→ Work required
The stretch from the line with "For every named" through the line with "en (76, 66)" in the records below: write it out exactly, and nothing else.

→ Given records
----------------------------------------

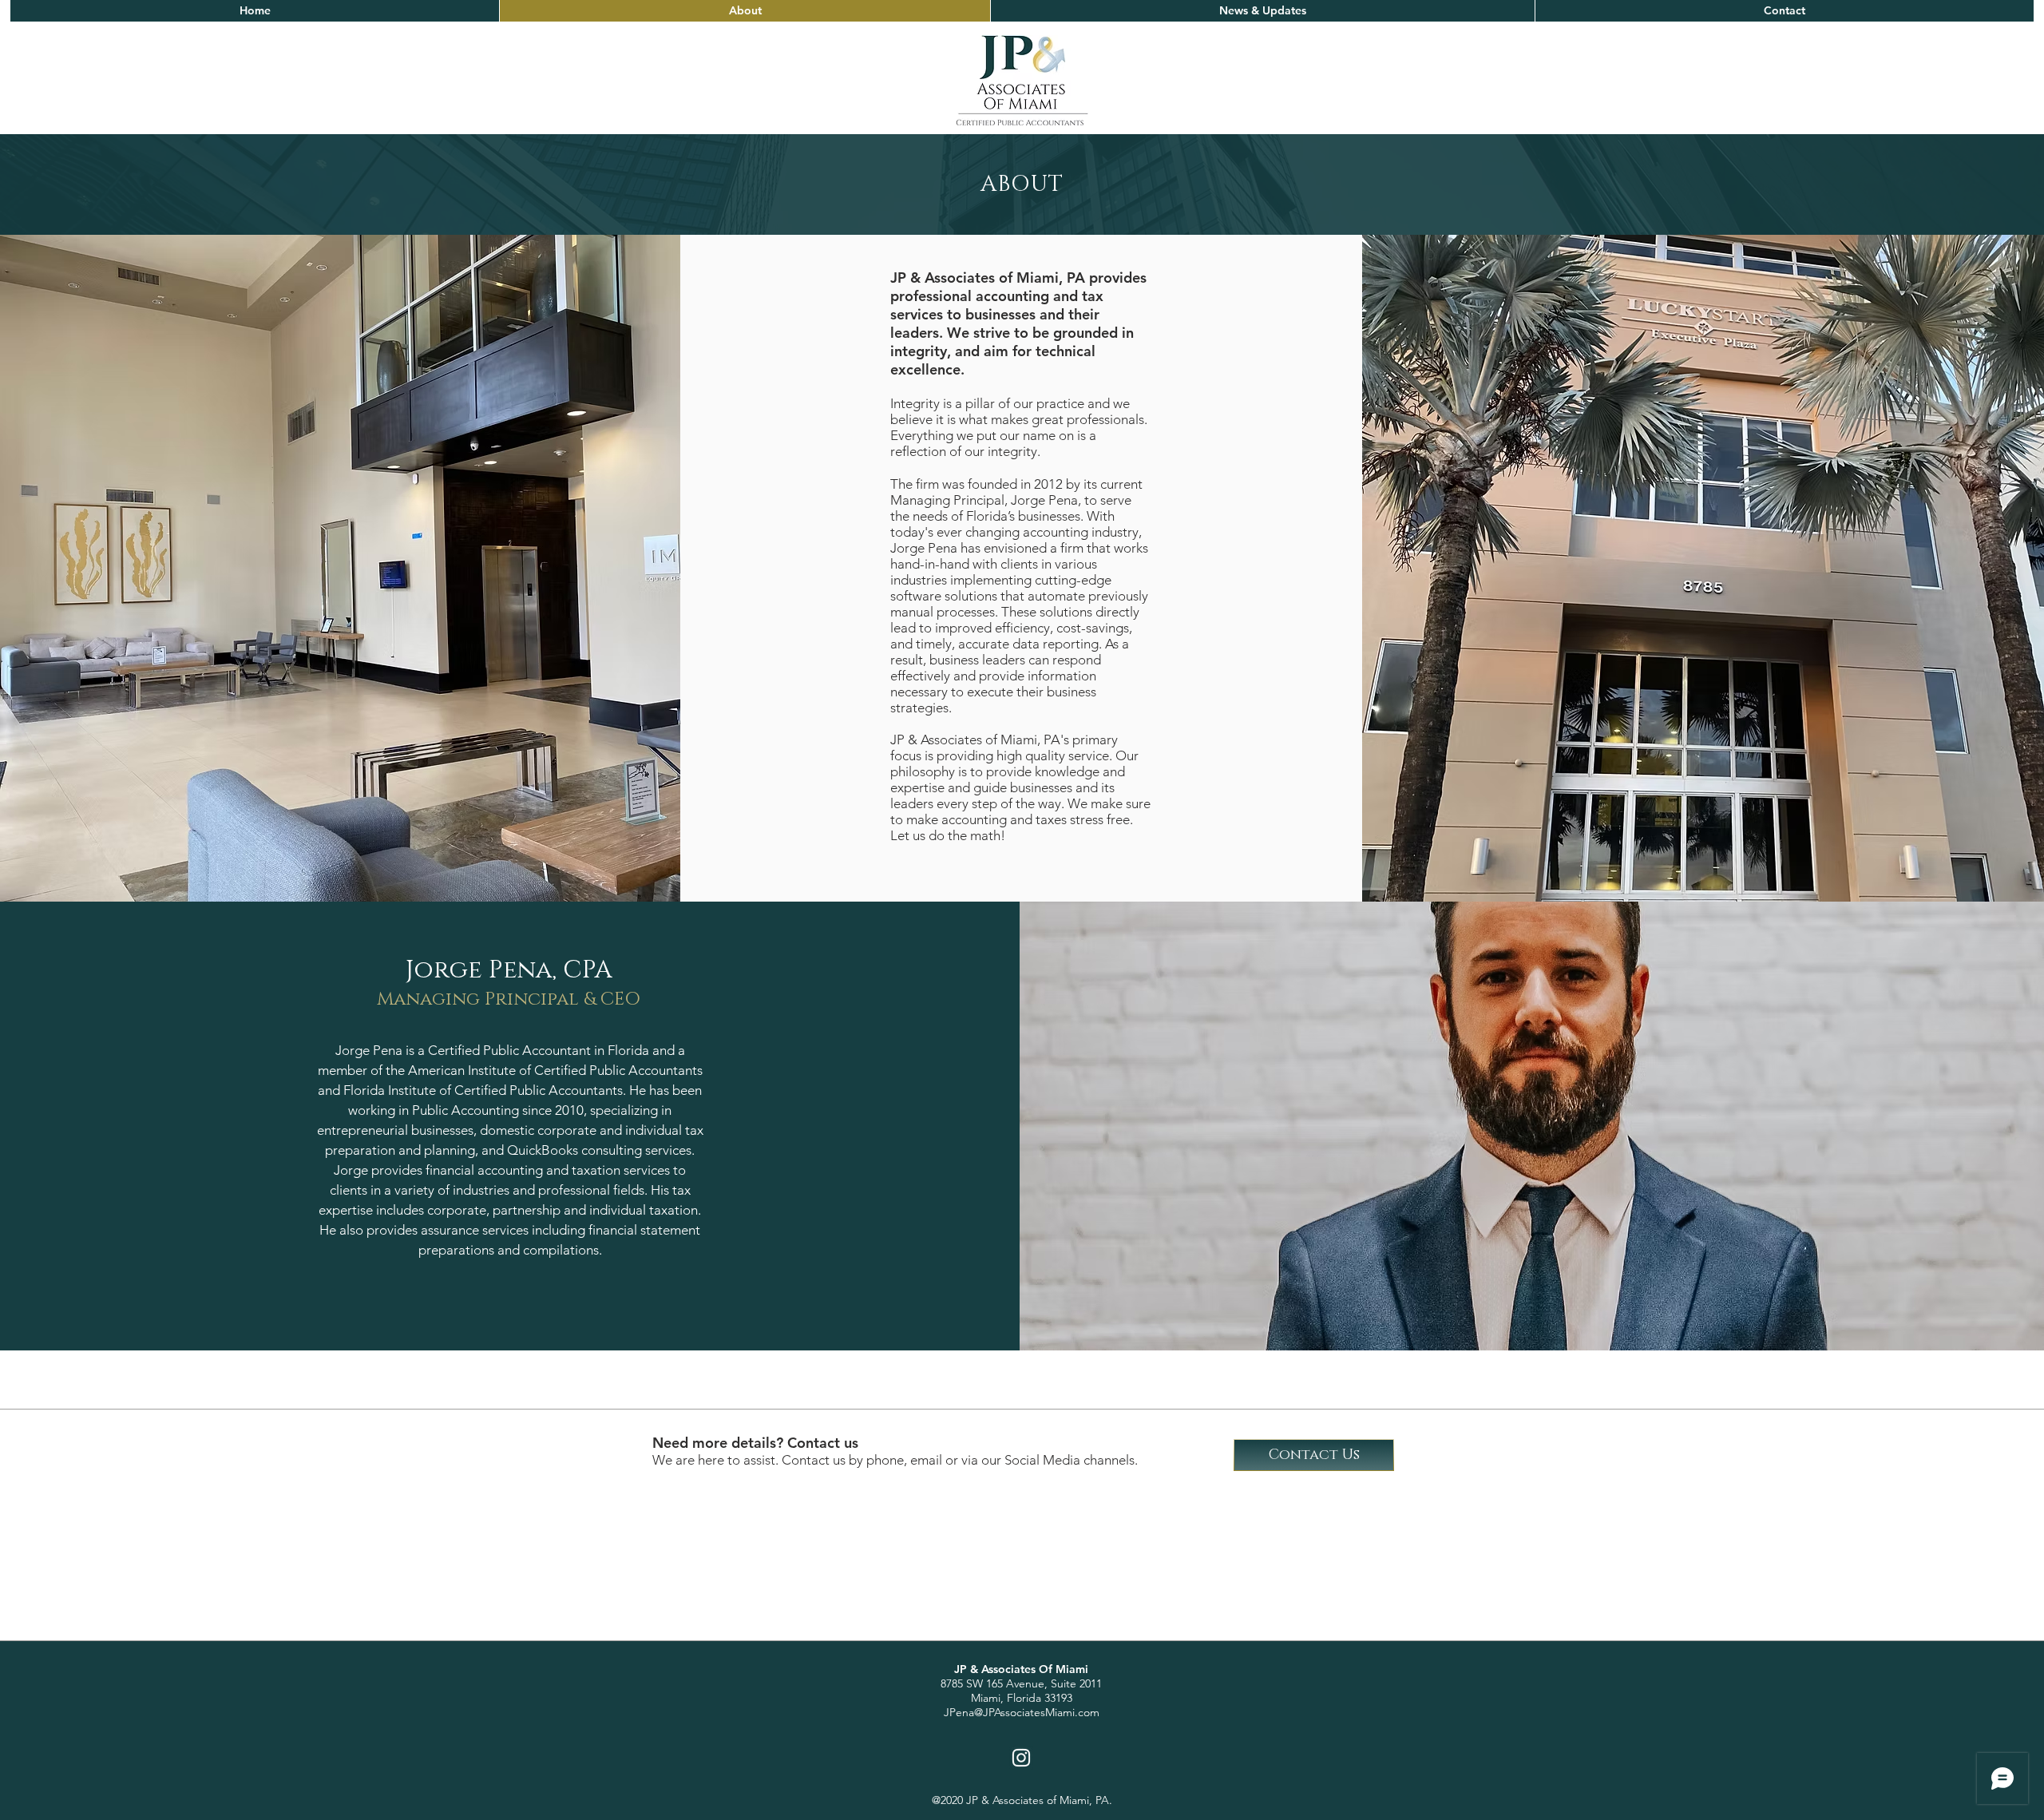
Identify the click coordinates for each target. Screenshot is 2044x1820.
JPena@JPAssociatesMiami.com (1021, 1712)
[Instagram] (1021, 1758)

----------------------------------------

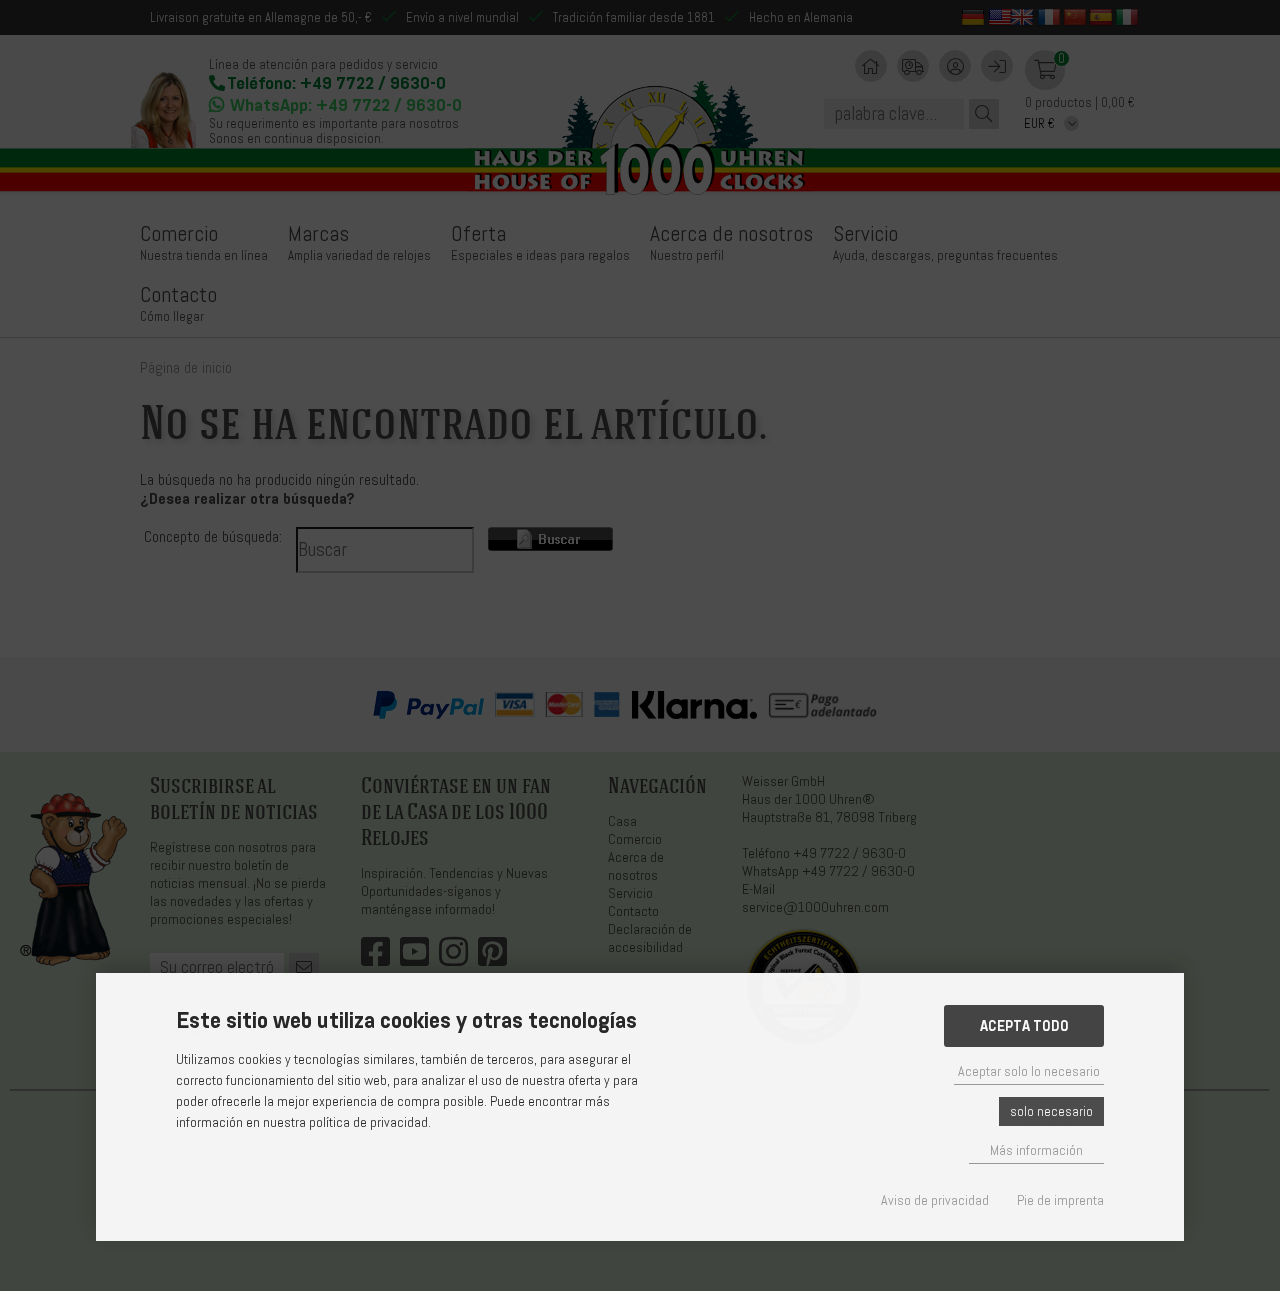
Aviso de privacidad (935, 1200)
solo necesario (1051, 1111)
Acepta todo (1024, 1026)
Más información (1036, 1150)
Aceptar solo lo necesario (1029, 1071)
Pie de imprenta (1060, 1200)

----------------------------------------

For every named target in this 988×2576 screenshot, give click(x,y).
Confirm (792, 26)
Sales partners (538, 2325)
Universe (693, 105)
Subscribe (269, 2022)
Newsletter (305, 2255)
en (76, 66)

----------------------------------------

→ Reply
For every named target in this 988×2576 screenshot, give click(x,y).
Confirm (792, 26)
Sales partners (538, 2325)
Universe (693, 105)
Subscribe (269, 2022)
Newsletter (305, 2255)
en (76, 66)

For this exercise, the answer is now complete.